◆ **Условие задания**: Перепишите дословно все строки приведенного ниже материала, ничего в них не меняя.

=== Извлечённые сведения ===

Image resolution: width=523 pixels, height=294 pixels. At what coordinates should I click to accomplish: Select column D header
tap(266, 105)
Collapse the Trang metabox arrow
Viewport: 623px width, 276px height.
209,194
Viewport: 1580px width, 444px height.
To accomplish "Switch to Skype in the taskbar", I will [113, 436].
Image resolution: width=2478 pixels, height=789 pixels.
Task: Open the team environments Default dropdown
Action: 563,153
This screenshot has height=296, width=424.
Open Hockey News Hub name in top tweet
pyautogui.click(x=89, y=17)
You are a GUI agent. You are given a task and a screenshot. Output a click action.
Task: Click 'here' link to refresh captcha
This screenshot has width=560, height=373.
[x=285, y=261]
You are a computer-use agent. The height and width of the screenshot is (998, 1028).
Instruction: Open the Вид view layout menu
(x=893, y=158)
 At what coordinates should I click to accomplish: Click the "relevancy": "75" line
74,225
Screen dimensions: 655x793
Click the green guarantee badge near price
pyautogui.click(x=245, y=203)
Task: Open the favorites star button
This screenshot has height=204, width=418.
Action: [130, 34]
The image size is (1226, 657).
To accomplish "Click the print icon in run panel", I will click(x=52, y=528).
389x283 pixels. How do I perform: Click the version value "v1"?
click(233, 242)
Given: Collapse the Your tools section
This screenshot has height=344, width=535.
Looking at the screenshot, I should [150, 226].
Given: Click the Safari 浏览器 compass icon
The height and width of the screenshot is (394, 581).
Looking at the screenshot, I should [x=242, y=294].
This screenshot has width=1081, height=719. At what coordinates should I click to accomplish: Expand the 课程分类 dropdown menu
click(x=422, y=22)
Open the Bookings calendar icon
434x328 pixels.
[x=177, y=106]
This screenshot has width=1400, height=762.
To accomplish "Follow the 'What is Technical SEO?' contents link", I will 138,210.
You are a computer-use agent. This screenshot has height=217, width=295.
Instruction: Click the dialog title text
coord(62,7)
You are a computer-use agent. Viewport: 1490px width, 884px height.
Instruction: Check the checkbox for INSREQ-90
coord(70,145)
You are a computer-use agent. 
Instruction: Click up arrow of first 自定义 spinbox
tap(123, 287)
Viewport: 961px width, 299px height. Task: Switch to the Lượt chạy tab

===

◆ **Результат задания**:
Image resolution: width=523 pixels, height=294 pixels. At what coordinates should I click to accomplish: Select column D header
tap(266, 105)
Collapse the Trang metabox arrow
Viewport: 623px width, 276px height.
209,194
Viewport: 1580px width, 444px height.
To accomplish "Switch to Skype in the taskbar", I will [113, 436].
Image resolution: width=2478 pixels, height=789 pixels.
Task: Open the team environments Default dropdown
Action: 563,153
This screenshot has height=296, width=424.
Open Hockey News Hub name in top tweet
pyautogui.click(x=89, y=17)
You are a GUI agent. You are given a task and a screenshot. Output a click action.
Task: Click 'here' link to refresh captcha
This screenshot has width=560, height=373.
[x=285, y=261]
You are a computer-use agent. The height and width of the screenshot is (998, 1028).
Instruction: Open the Вид view layout menu
(x=893, y=158)
 At what coordinates should I click to accomplish: Click the "relevancy": "75" line
74,225
Screen dimensions: 655x793
Click the green guarantee badge near price
pyautogui.click(x=245, y=203)
Task: Open the favorites star button
This screenshot has height=204, width=418.
Action: [130, 34]
The image size is (1226, 657).
To accomplish "Click the print icon in run panel", I will click(x=52, y=528).
389x283 pixels. How do I perform: Click the version value "v1"?
click(233, 242)
Given: Collapse the Your tools section
This screenshot has height=344, width=535.
Looking at the screenshot, I should [150, 226].
Given: Click the Safari 浏览器 compass icon
The height and width of the screenshot is (394, 581).
Looking at the screenshot, I should [x=242, y=294].
This screenshot has width=1081, height=719. At what coordinates should I click to accomplish: Expand the 课程分类 dropdown menu
click(x=422, y=22)
Open the Bookings calendar icon
434x328 pixels.
[x=177, y=106]
This screenshot has width=1400, height=762.
To accomplish "Follow the 'What is Technical SEO?' contents link", I will 138,210.
You are a computer-use agent. This screenshot has height=217, width=295.
Instruction: Click the dialog title text
coord(62,7)
You are a computer-use agent. Viewport: 1490px width, 884px height.
Instruction: Check the checkbox for INSREQ-90
coord(70,145)
You are a computer-use agent. 
Instruction: Click up arrow of first 自定义 spinbox
tap(123, 287)
Viewport: 961px width, 299px height. Task: Switch to the Lượt chạy tab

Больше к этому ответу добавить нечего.